**Record extracts**:
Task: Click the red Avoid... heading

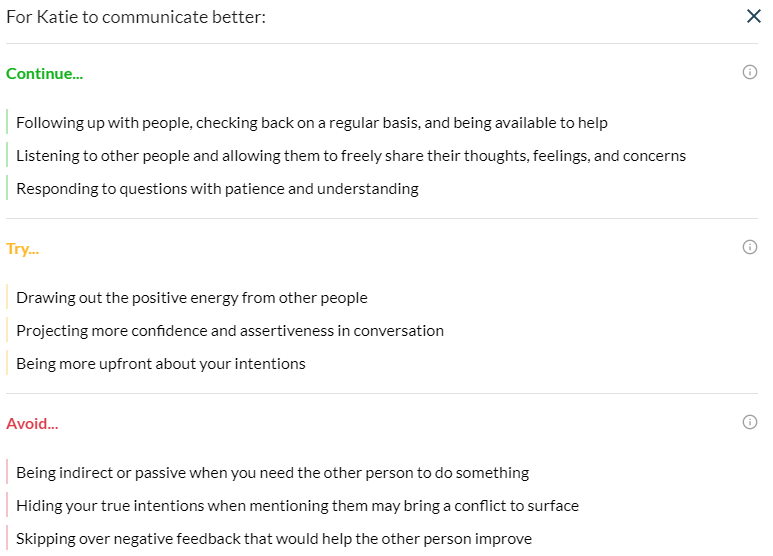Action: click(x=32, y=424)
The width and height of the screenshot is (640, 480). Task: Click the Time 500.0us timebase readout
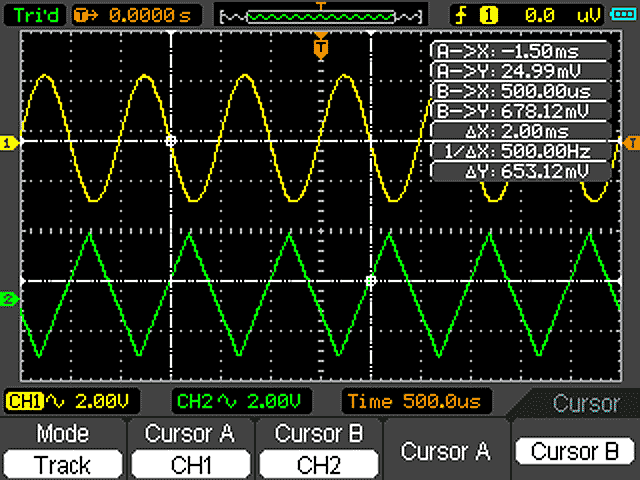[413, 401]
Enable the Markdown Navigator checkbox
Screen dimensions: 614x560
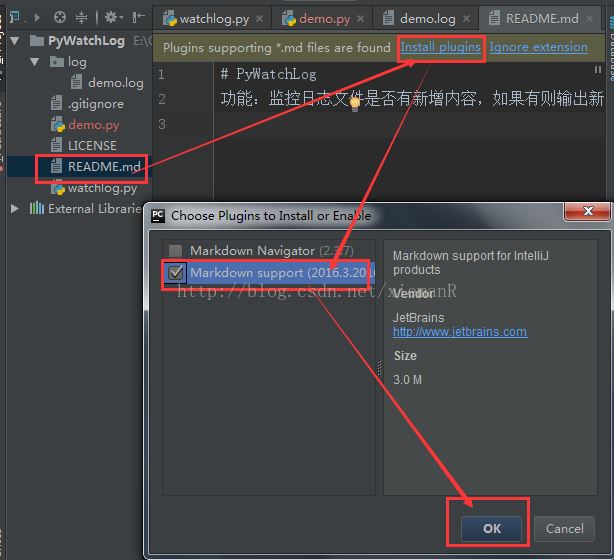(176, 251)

**Your objective**:
Format the lines above as a JSON list of strings, one string per line, omitting blank lines and leaving out the pictures.

**The answer**:
[
  "Task: Click the red Avoid... heading",
  "Action: click(x=32, y=424)",
  "The width and height of the screenshot is (640, 480). Task: Click the Time 500.0us timebase readout",
  "[413, 401]",
  "Enable the Markdown Navigator checkbox",
  "Screen dimensions: 614x560",
  "(176, 251)"
]